Tarefa 1
Reproduza o trecho do texto sobre o perdão que vai de "O Dr. Bruce" até "provocando doenças cardíacas.", inclusive.
Tarefa 2
Retome o texto sobre os efeitos do perdão na saúde e continue-o a partir da última frase.

Trecho do documento
════

O Dr. Fred Luskin, diretor do projeto Perdão, da Universidade de Stanford, e autor de “O poder do perdão”, descobriu que se livrar de um ressentimento pode reduzir o estresse em até 50%. Ele diz que é muito tóxico carregar por aí uma bagagem de amargura.
As reações por que passa um organismo em uma situação de sobressalto é a seguinte: o corpo libera os hormônios do estresse – adrenalina e cortisol – que aceleram o coração e a respiração e fazem a mente disparar. Isso é fundamental para que a pessoa reaja diante desse tipo de situação. Ao mesmo tempo, a liberação de açúcar estimula os músculos e os fatores de coagulação aumentam no sangue. Tudo isso é inofensivo se o susto é leve. Só que a raiva e o ressentimento são como sustos que não têm fim e, assim sendo, esses hormônios se transformam em toxinas.
O Dr. Bruce McEwen, diretor do laboratório de neuroendocrinologia da Universidade de Rockefeller, em Nova York, diz que o cortisol esgota o cérebro, causando atrofia celular e perda de memória. Também eleva a pressão sanguínea e os níveis de açúcar no sangue, enrijecendo as artérias e provocando doenças cardíacas.
É aí que entra o perdão, que parece interromper a circulação desses hormônios. Portanto, perdoar aqueles que nos magoam pode trazer profundos benefícios, como controle da raiva, a redução do estresse e, talvez mais importante, a melhora da saúde. Luskin diz que resolve contrariedades “substituindo sentimentos hostis por sentimentos positivos, que fazem o corpo se acalmar e relaxar, melhorando a saúde”.
Numa conferência em Atlanta, cerca de 40 pesquisadores reuniram-se para analisar suas descobertas sobre o poder curativo da conciliação. Um fascinante projeto, realizado pela Campanha para a Pesquisa do Perdão, instituição sem fins lucrativos, utilizou ressonâncias magnéticas para investigar como apenas pensar sobre a empatia e a reconciliação ativa o giro temporal médio esquerdo, levando a crer na existência de um centro mental do perdão pronto para ser explorado.

════

Registros
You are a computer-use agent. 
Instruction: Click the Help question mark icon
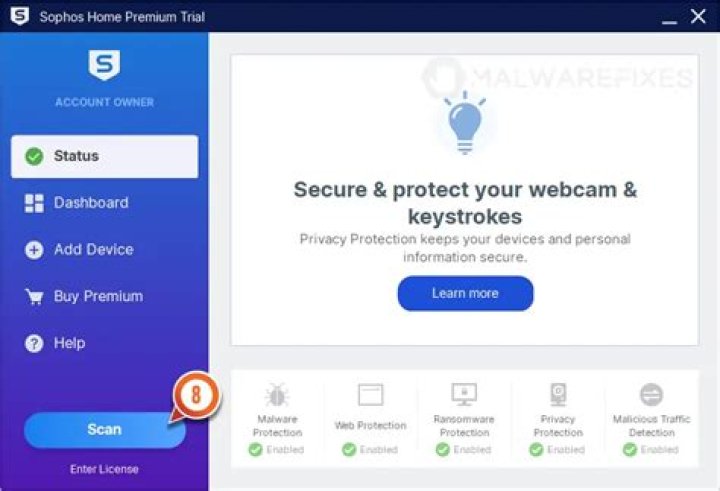[34, 343]
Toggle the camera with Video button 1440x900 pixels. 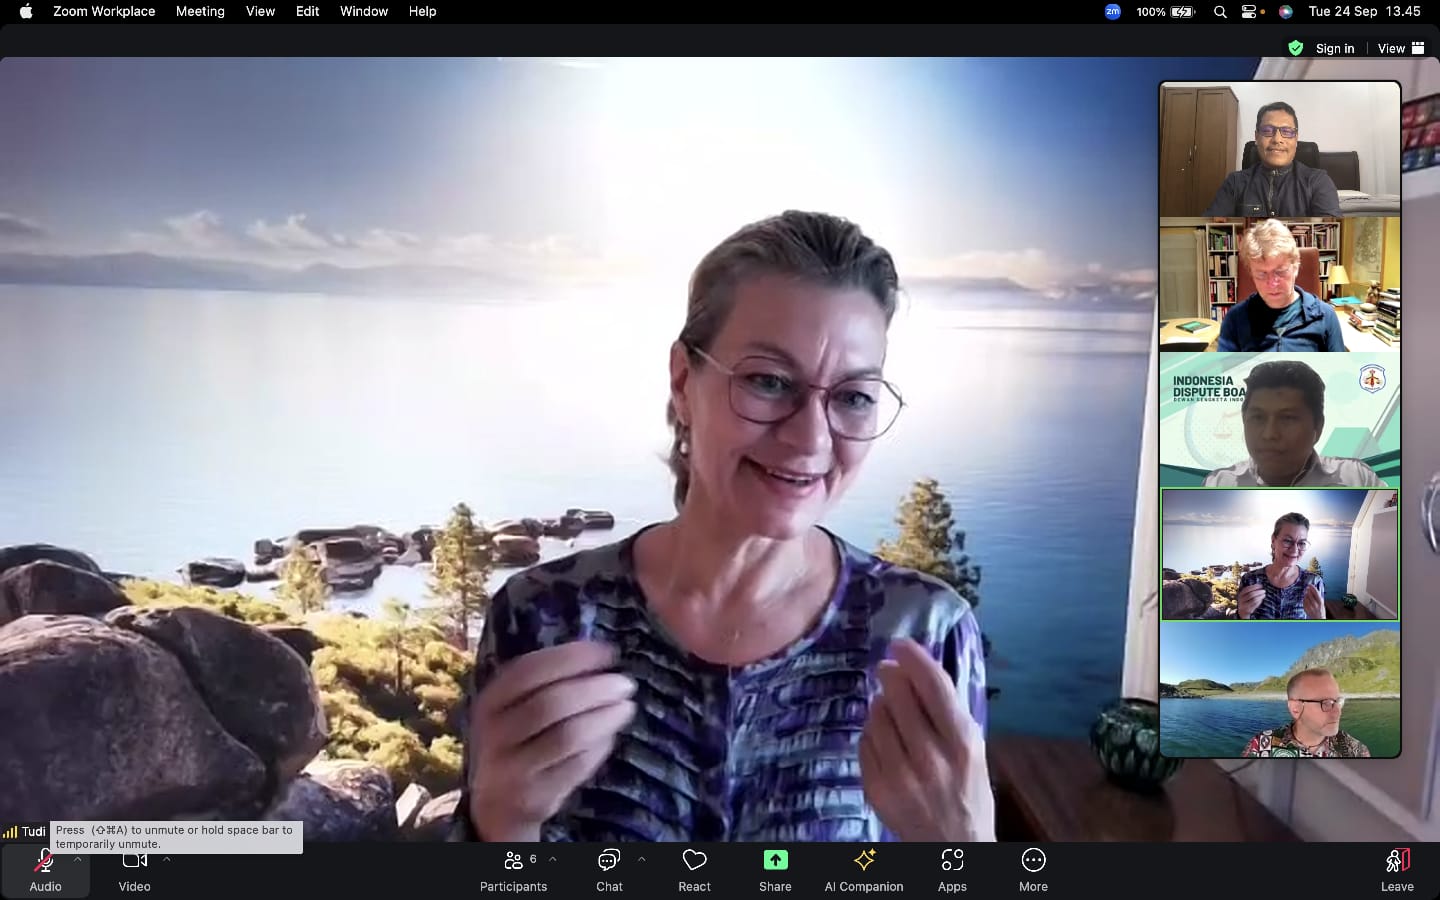tap(134, 870)
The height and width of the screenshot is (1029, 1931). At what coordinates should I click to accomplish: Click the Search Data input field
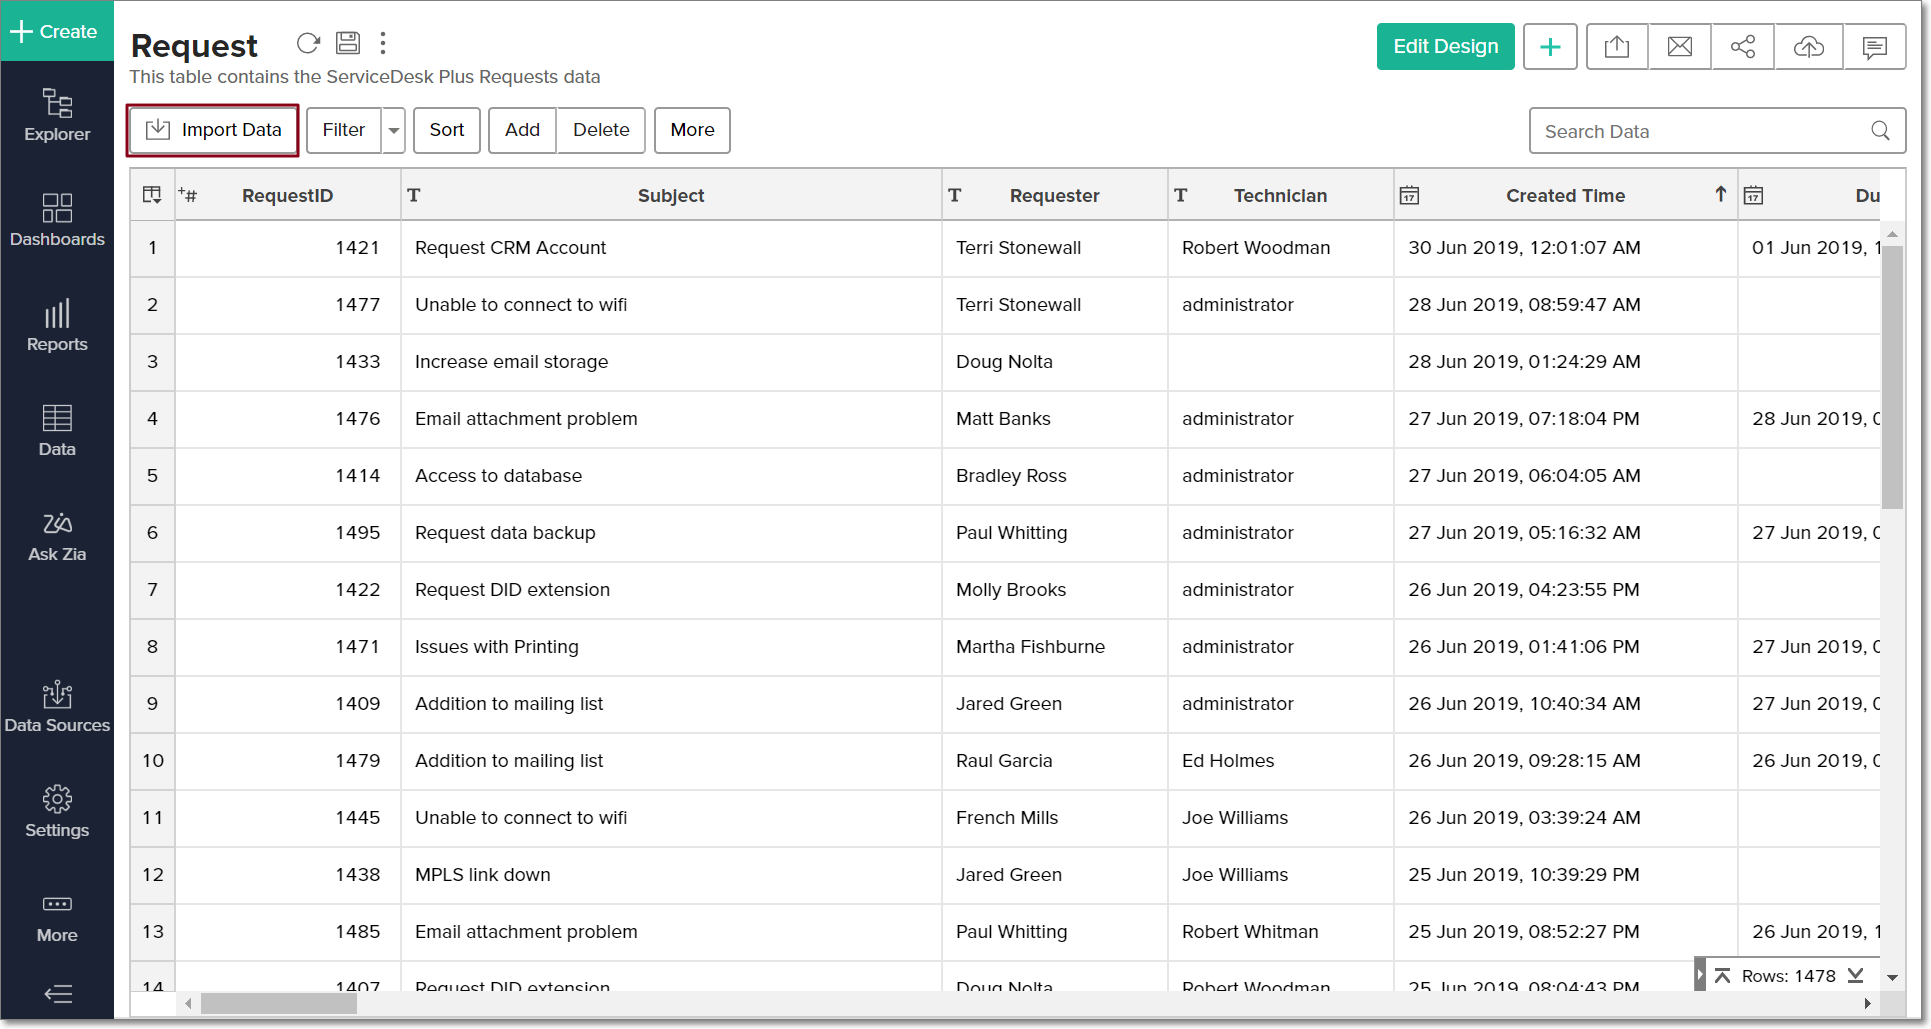[1700, 131]
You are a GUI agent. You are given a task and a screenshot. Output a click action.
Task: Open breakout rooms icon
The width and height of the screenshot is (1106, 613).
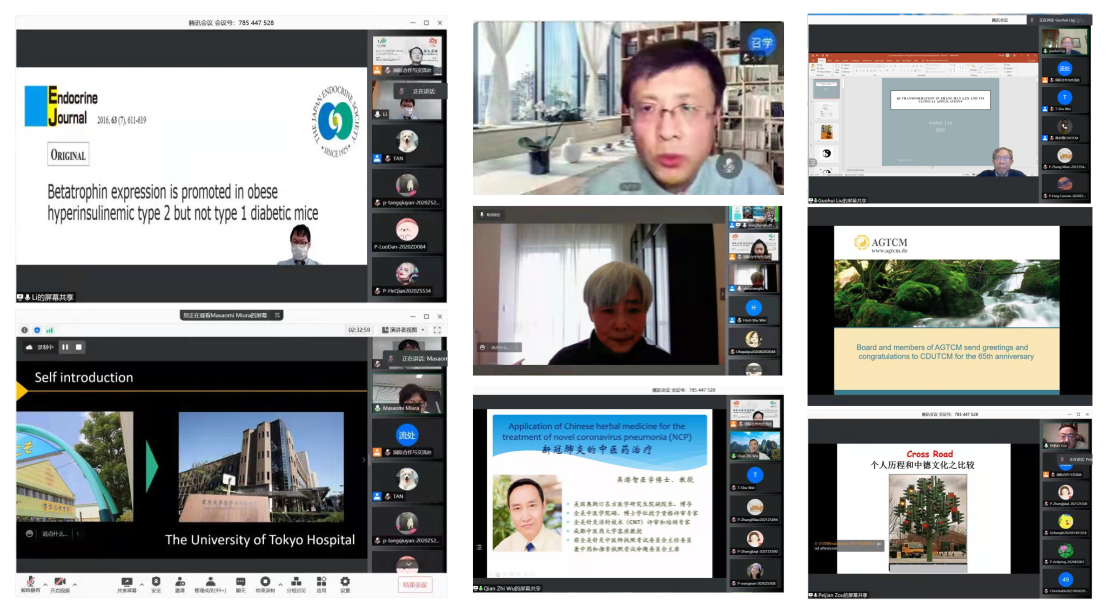click(x=295, y=582)
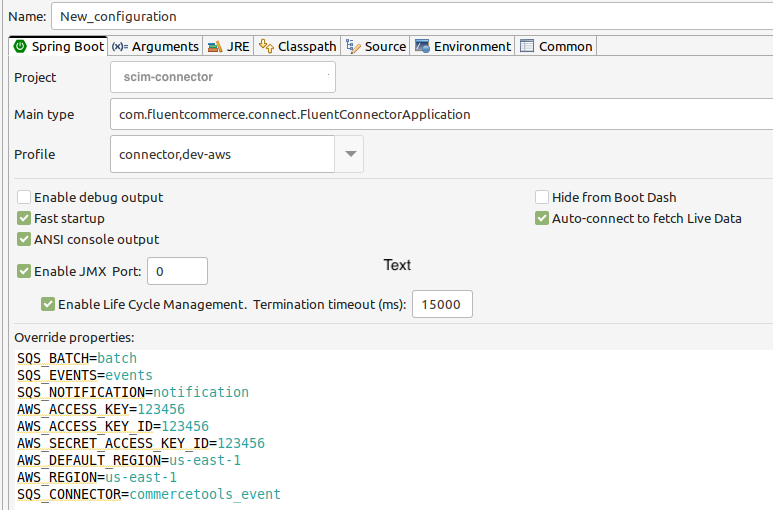Click the Main type text field
This screenshot has height=510, width=773.
tap(440, 114)
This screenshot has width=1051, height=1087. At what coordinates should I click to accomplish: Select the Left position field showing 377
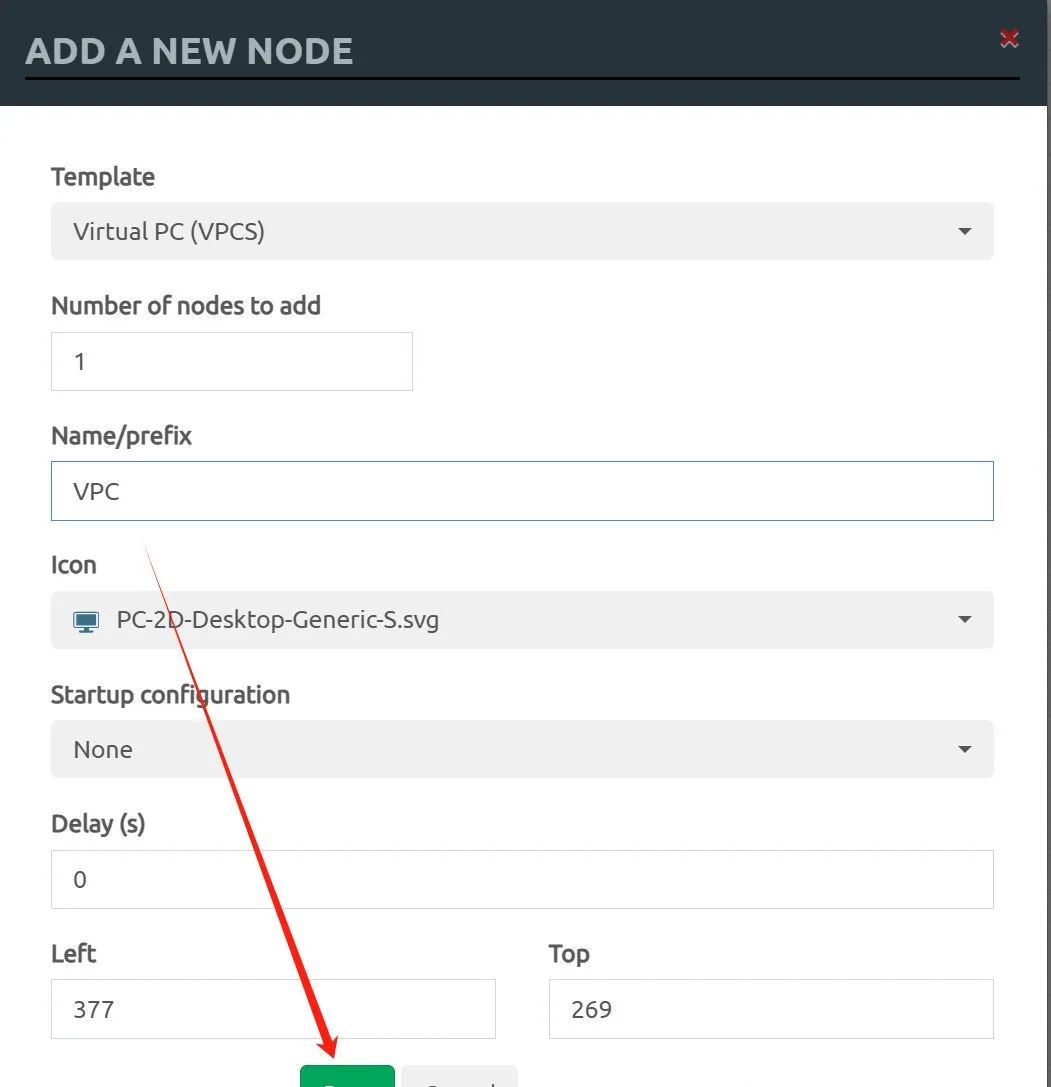click(x=273, y=1009)
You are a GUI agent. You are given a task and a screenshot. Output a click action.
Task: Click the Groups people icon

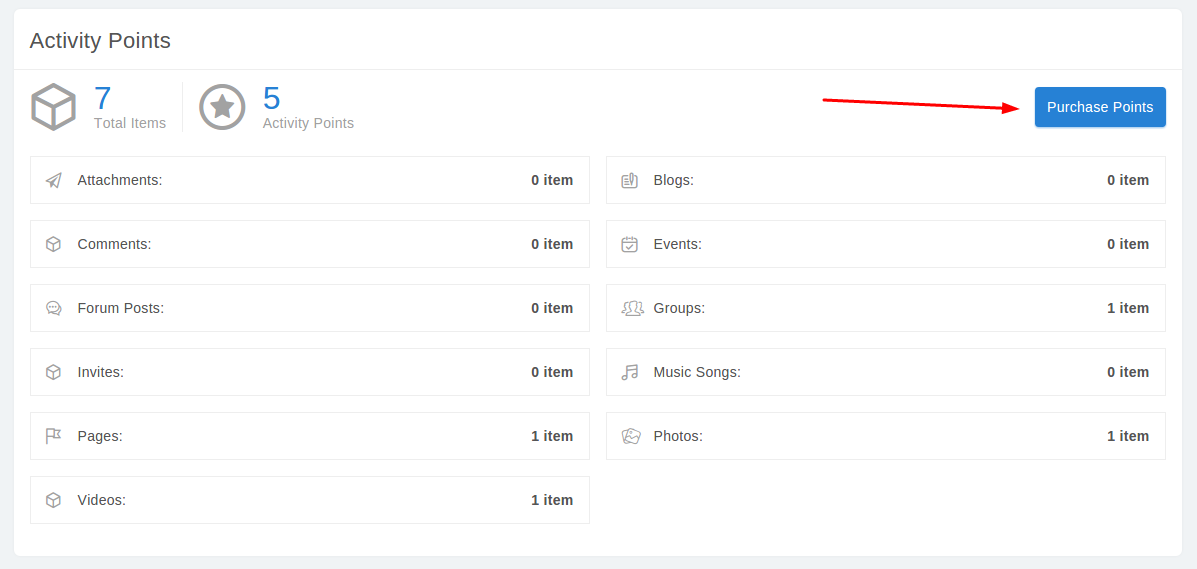coord(632,308)
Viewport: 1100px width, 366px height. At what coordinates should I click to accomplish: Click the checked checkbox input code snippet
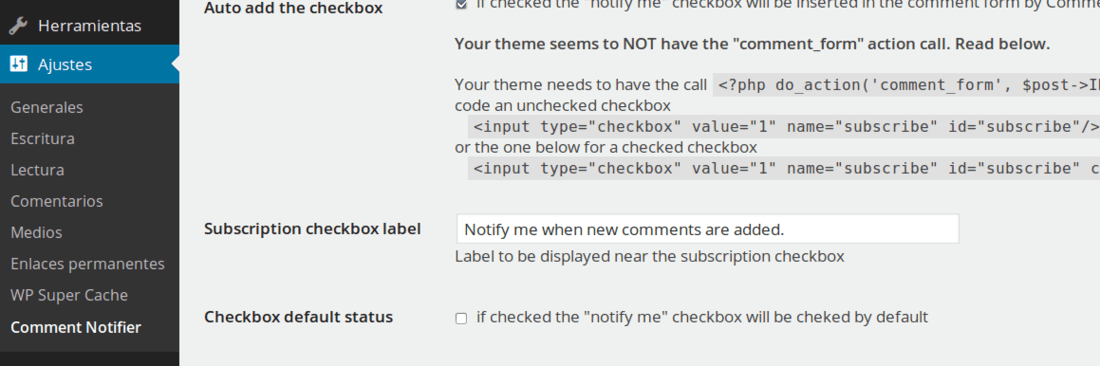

════

Resposta escrita 1
O Dr. Bruce McEwen, diretor do laboratório de neuroendocrinologia da Universidade de Rockefeller, em Nova York, diz que o cortisol esgota o cérebro, causando atrofia celular e perda de memória. Também eleva a pressão sanguínea e os níveis de açúcar no sangue, enrijecendo as artérias e provocando doenças cardíacas.

Resposta escrita 2
O que mais me chamou a atenção foi o testemunho da vida de Betty Fergunson, que perdoou o assassino da filha. Depois do homicídio de Debbie, que tinha 16 anos, em 1975, Betty ficou tão deprimida que todas as noites bebia até dormir e negligenciava seus outros quatro filhos. Amaldiçoava o assassino Ray Payne, o professor de inglês da filha, que a seqüestrara e lhe tirara a vida. Mesmo após a condenação do assassino e a sua prisão perpétua, a sua dor não diminuiu. Ela sofria de dores nas costas, dores de cabeça e mal conseguia parar de pé. “O ódio estava me consumindo”, conta ela.
No ano de 1981, no funeral de sua irmã, um trecho do Pai-nosso a impressionou: “Assim como nós perdoamos a quem nos tenha ofendido”. Depois disso, ela começou a ler sobre o perdão e percebeu que talvez essa fosse a solução. Foi visitar o túmulo da filha e leu o que estava gravado na lápide: “Do que o mundo precisa agora é de amor”. Começou a repetir em voz alta, como se fosse uma espécie e mantra, as palavras: “Quero perdoar Ray”. Poucos meses depois, escreveu-lhe: “Cansei de sentir raiva de você. Posso ir até aí e compartilhar minha jornada com você?”
Em 1986 – 11 anos após o crime – Betty visitou o assassino da filha na prisão. Contou a ele o que Debbie significava para ela e o quanto havia sofrido. Ambos choraram. Ela disse: “Saí dali uma pessoa diferente: meu coração estava leve”.
Os amigos dela ficaram espantados com a sua atitude, mas ela tinha uma resposta pronta: “O perdão foi o maior presente que dei a mim e aos meus filhos”. Agora ela trabalha como mediadora num programa para vítimas de crimes violentos e diz: “Foi uma incrível jornada de cura que salvou a minha vida”.
Para nós, seguidores de Cristo, ou de qualquer outra religião que prega o perdão, não precisamos de nenhum estudo em Stanford e, muito menos, de resultados de pesquisas para saber que o perdão é a maior prova de amor e o maior bem para nós mesmos. Mas é bom ver os pesquisadores voltados para esse tipo de estudo. Afinal, muitos precisam de provas científicas para acreditar naquilo que não podem ver.